Pablo Uriel: No Se Fusila En Domingo (Pre-Textos, 2005)

978-84-8191-703-1[1]

Un joven médico que se ve sorprendido por la sublevación militar de 1936 mientras remonta el Ebro en su piragua… Las memorias de guerra de Pablo Uriel dejan constancia de su valía como observador para ayudarnos a entender aquel terrible conflicto desde un punto de vista humanista; seguramente la manera más apropiada de acercarse a él teniendo en cuenta las consecuencias que de todo aquello aún arrastramos.

Un par de cuestiones parecen estar especialmente presentes en sus recuerdos de la represión en territorio franquista, luego en el ejército de Franco y finalmente en la zona republicana: la docilidad para morir mostrada por las víctimas ante sus verdugos, algo que le sorprende y ante lo que se revela, pues facilitaba “aquella terrible justicia que defendía la verdad de los poderosos”:

Morían sumergidos en una especie de pasmada perplejidad que anulaba su capacidad de lucha (…) Si cada uno de los miles de fusilados hubiera defendido su vida, aún estarían corriendo los generales sublevados.

Junto a esa experiencia, vivida especialmente durante el tiempo que pasó preso en la Prisión Militar de Zaragoza, Pablo Uriel no deja de lamentarse a lo largo de sus memorias del papel que la religión católica jugó en manos de los sublevados:

Nadie parecía comprender lo profundamente anticristiano de este Movimiento que satisfizo tantas aberraciones y perversiones.

Uno de los pretextos para esa guerra era la necesidad de garantizar en España una doctrina de paz y amor. Éramos testigos de la falacia y la hipocresía de ese pretexto. La forma en que morían los presos constituía un ultraje a la memoria de Jesús, cuyo nombre tanto se invocaba y cuya doctrina se vulneraba más en la zona de Franco que en la republicana.

Si veinte siglos de catolicismo en España no habían logrado que los católicos fuesen menos sanguinarios que los ateos, era evidente que los textos donde se aprendía esa doctrina no eran muy convincentes.

Y para los que se parapetan en el fiftyfiftysmo del “Y tú más”, convendría que cayeran en la cuenta de algo que el autor deja bien presente:

En la zona republicana también se mataba impunemente, pero nunca por orden de las autoridades republicanas. Ellas se esforzaban por evitar estas muertes, movidas por el horror que toda persona normal debe sentir ante este tipo de crímenes. Los fusilamientos ilegales en la zona republicana provocaron, en los liberales y hombres de izquierda, un sentimiento de reprobación que no se producía en los hombres de derechas en la zona de Franco.
En la zona republicana los fusilamientos ilegales fueron considerados como crímenes, no como actos de justicia.

nº 7

Los que busquen acción trepidante envuelta en humo, cascotes y metralla la encontrará en su relato de la batalla de Belchite, pues estuvo al cargo de la enfermería montada en la iglesia de aquel “pueblo apaleado.”
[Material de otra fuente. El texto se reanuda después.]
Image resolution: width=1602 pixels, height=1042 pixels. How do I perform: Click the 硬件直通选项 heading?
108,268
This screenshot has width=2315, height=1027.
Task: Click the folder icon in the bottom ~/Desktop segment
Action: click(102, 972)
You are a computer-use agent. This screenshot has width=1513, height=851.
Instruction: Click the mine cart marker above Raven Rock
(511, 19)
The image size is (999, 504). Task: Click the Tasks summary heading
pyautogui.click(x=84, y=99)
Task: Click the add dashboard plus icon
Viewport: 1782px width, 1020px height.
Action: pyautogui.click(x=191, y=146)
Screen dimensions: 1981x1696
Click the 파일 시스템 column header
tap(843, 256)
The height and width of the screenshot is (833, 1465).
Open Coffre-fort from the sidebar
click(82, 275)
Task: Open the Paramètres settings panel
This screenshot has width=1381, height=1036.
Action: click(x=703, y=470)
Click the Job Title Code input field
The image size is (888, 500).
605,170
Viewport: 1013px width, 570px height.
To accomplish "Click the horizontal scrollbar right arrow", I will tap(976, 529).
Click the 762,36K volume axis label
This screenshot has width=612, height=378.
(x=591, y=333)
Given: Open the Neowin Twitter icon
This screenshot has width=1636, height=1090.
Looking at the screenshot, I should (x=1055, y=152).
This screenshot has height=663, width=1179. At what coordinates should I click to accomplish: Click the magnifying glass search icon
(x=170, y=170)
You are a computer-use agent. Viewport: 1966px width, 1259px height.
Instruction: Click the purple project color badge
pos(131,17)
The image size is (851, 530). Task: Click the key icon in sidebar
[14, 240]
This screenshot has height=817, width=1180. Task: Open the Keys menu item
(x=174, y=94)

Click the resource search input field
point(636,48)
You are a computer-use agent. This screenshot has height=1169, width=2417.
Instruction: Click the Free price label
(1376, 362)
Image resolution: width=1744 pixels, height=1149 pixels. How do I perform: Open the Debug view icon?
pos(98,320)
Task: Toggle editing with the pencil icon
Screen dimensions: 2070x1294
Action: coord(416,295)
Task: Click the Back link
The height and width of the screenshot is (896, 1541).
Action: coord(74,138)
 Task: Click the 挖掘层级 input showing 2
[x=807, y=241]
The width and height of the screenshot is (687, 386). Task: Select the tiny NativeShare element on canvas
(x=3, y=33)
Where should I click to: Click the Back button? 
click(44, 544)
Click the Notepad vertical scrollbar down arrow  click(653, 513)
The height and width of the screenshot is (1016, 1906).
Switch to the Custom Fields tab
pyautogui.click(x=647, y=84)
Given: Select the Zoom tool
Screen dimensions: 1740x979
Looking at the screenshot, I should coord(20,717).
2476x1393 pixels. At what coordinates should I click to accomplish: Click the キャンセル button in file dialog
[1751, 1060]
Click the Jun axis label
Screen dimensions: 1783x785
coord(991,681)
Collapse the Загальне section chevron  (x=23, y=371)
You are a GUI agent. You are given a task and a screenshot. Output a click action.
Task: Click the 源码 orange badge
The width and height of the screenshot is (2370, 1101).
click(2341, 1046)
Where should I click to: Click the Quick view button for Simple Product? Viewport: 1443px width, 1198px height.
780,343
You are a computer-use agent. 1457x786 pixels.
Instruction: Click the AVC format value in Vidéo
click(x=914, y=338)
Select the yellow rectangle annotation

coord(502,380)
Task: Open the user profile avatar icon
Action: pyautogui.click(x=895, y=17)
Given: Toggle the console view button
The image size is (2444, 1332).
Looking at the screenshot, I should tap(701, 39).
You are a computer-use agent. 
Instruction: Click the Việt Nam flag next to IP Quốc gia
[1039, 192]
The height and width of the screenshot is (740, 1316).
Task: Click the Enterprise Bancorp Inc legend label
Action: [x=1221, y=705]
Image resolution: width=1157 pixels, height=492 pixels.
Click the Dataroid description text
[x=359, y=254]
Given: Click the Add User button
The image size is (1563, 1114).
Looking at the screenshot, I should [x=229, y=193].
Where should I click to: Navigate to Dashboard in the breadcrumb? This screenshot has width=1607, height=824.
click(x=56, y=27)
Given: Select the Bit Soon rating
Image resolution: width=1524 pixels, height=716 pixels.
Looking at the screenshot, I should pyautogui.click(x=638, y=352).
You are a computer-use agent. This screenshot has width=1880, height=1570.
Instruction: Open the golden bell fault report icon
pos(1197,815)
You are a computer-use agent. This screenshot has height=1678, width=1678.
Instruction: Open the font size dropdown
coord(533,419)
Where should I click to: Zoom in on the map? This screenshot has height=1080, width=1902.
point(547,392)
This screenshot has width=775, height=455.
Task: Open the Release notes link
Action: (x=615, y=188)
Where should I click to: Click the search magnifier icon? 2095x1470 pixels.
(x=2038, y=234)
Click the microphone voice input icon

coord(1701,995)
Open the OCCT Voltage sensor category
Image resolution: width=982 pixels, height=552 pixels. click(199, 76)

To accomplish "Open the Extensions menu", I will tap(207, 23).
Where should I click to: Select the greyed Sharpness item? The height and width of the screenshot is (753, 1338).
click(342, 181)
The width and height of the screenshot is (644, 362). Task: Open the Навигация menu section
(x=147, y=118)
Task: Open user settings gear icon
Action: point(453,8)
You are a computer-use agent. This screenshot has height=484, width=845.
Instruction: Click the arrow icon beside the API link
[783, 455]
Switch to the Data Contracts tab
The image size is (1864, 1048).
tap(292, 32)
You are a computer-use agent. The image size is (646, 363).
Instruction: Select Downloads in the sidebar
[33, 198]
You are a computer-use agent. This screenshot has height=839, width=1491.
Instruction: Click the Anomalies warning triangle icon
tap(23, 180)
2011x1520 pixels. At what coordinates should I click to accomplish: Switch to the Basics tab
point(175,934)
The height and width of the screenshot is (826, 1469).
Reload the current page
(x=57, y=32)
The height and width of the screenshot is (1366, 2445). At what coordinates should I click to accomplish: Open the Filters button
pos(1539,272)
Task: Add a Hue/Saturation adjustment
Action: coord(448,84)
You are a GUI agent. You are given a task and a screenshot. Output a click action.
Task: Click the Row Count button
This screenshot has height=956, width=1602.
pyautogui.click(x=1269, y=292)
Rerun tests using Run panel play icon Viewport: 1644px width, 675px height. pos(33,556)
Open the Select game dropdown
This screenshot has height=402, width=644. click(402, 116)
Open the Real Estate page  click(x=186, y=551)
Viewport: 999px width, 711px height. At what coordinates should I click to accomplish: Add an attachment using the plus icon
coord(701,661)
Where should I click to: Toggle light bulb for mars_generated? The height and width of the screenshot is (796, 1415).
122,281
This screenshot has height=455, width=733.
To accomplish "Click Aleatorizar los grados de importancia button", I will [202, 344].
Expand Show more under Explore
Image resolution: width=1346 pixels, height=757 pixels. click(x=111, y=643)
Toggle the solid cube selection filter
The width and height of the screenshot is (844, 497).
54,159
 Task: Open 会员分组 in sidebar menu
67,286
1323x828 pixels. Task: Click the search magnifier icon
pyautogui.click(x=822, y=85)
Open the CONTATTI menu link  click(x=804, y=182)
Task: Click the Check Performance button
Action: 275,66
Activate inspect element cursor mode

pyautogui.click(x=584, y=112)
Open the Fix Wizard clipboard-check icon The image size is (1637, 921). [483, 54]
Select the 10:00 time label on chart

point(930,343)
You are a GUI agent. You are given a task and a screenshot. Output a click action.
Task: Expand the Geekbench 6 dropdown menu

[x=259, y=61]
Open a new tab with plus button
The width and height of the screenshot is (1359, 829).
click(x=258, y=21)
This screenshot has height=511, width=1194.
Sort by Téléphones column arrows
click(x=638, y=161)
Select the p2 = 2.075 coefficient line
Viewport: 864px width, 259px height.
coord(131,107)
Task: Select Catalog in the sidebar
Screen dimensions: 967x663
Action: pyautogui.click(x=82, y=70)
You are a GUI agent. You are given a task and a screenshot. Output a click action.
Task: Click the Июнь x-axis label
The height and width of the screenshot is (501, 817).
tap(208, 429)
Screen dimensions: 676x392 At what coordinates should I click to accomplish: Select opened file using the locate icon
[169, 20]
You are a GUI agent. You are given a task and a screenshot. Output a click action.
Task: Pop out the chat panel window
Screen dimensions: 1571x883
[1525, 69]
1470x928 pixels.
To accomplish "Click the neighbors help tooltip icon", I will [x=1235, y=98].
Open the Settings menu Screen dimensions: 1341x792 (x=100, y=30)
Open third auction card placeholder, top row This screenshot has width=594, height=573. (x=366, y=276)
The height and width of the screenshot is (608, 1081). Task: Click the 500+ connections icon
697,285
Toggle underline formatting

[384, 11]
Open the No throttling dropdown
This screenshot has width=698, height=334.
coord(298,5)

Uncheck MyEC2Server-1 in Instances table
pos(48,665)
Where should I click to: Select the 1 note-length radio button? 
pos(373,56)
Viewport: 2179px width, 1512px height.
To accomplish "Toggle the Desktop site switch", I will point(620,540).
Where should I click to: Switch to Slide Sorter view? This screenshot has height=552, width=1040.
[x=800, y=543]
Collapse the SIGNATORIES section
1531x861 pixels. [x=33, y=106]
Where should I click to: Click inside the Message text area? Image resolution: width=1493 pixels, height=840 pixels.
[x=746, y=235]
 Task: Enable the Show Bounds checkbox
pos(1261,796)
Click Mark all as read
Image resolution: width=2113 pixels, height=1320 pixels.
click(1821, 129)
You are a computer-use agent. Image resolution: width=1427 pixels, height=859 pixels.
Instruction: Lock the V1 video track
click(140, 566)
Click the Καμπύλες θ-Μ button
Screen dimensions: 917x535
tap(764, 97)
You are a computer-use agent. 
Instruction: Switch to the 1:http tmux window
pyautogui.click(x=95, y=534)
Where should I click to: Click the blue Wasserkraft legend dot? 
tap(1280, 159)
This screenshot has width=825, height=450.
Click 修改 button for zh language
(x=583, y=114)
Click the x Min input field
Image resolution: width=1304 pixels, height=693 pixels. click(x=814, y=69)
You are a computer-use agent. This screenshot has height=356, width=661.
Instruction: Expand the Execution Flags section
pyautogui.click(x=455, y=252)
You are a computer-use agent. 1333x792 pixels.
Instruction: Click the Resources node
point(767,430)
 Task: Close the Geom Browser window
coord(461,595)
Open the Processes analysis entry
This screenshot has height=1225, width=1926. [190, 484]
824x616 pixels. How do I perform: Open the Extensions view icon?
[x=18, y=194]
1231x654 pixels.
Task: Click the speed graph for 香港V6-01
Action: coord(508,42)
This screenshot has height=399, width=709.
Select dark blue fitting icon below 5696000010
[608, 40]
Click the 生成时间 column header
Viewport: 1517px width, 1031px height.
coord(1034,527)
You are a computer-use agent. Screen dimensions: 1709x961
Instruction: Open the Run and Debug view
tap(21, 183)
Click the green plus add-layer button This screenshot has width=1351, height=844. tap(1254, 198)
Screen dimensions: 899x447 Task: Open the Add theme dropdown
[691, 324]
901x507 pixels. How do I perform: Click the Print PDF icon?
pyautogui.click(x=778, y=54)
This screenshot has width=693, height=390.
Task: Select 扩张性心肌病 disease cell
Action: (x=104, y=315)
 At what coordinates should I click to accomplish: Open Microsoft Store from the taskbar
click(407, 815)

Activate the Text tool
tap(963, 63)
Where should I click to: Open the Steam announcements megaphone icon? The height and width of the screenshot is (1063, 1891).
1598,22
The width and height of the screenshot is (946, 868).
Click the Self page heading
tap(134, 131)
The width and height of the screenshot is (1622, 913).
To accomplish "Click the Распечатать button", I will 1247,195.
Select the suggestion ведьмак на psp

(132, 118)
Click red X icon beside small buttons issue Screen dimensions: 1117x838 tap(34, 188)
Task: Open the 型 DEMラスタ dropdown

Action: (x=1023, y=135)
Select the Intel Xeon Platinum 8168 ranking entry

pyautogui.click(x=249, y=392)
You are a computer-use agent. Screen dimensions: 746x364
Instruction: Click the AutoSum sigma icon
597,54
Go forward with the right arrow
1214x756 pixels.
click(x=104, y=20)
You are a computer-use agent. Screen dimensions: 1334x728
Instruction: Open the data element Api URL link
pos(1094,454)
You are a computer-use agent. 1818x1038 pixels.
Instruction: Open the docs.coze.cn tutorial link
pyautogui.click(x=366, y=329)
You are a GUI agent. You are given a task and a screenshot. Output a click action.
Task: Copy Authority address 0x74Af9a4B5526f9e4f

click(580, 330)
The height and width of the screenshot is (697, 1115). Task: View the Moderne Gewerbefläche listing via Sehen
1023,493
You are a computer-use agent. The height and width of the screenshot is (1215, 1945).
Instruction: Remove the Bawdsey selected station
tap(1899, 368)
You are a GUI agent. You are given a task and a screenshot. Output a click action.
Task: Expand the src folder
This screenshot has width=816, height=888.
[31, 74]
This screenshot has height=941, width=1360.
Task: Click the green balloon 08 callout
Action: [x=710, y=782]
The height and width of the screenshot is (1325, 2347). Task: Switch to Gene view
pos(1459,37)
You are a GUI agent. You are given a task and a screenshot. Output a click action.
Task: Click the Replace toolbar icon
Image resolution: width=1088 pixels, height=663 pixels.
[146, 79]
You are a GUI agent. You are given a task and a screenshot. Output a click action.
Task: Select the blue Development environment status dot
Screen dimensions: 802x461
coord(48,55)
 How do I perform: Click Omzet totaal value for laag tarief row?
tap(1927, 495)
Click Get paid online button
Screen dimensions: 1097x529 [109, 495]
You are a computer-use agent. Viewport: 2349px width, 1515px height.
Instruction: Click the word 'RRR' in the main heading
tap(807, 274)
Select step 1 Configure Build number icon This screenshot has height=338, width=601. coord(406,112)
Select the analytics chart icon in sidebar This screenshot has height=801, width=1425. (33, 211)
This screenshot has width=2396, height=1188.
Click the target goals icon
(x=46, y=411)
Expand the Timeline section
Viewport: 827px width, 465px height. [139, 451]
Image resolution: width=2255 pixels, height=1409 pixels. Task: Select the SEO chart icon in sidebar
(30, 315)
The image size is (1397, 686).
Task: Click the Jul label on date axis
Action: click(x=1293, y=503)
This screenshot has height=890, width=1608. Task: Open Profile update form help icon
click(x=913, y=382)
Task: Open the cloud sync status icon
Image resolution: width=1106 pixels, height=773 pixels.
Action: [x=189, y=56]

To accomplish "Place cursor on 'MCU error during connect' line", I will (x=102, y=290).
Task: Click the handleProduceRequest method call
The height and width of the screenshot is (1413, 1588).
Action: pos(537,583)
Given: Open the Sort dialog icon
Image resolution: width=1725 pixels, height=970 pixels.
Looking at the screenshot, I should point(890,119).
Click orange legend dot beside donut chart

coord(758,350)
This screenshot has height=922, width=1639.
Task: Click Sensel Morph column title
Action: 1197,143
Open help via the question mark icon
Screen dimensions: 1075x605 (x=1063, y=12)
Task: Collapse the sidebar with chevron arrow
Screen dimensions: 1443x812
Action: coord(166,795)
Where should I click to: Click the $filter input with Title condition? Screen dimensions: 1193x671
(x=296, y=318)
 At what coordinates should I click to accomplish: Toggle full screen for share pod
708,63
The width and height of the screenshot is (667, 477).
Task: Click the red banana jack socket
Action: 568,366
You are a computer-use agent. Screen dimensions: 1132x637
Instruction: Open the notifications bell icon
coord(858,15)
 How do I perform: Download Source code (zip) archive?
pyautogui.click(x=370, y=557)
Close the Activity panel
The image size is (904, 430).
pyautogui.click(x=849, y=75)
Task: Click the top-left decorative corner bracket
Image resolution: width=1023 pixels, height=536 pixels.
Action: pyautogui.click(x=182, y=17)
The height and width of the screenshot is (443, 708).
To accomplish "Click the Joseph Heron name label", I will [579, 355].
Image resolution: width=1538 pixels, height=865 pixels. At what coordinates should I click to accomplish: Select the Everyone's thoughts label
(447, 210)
Quien además guste de subrayar algunas frases literarias especialmente felices se topará con algún que otro hallazgo:

Un fusil ametrallador es una máquina torpe y ciega que dispara sus proyectiles caprichosamente; una maravilla de la ingeniería que siembra la muerte como una trágica regadera. El instrumento perfecto para un asesino morboso.

Aquellos que consideren que las mejores memorias sobre la guerra civil suelen dejar reflexiones esclarecedoras sobre nuestro presente obtendrán, también en estas, algún ejemplo valioso:

Al cabo de veinte años un nueva generación ha venido a constituir una gran parte del cuerpo nacional, y esta generación ha sido formada en un clima de indiferencia y desconocimiento buscado por nuestros gobernantes. Puede afirmarse que si en los primeros diez años el secreto de la estabilidad era el terror, hoy lo es por el hecho de que el pueblo español, quizás desilusionado, ha depositado toda su capacidad de pasión en el fútbol; sería difícil precisar cuál de estos dos estados anímicos es más pernicioso para España.

Y para los “lectovidentes” más amantes de la plasmación gráfica de los sucesos que de su descripción escrita, la crónica visual que a base de angulosos trazos Sento Llobel (yerno suyo, por cierto) ha hecho de estas memorias les animarán a conmoverse y a comprender el dramatismo de la guerra desde una perspectiva cívica y humanista. Precisamente este fin de semana el dibujante valenciano ha presentado la tercera entrega, Vencedor y Vencido. Con el deseo de que ahonde en las notas que dejó su suegro sobre la parte del desenlace final de la guerra, pues en la obra sus recuerdos de la zona republicana saben a poco, y uno quisiera seguir sabiendo de sus vicisitudes, por muy adversos que los sucesos fueran.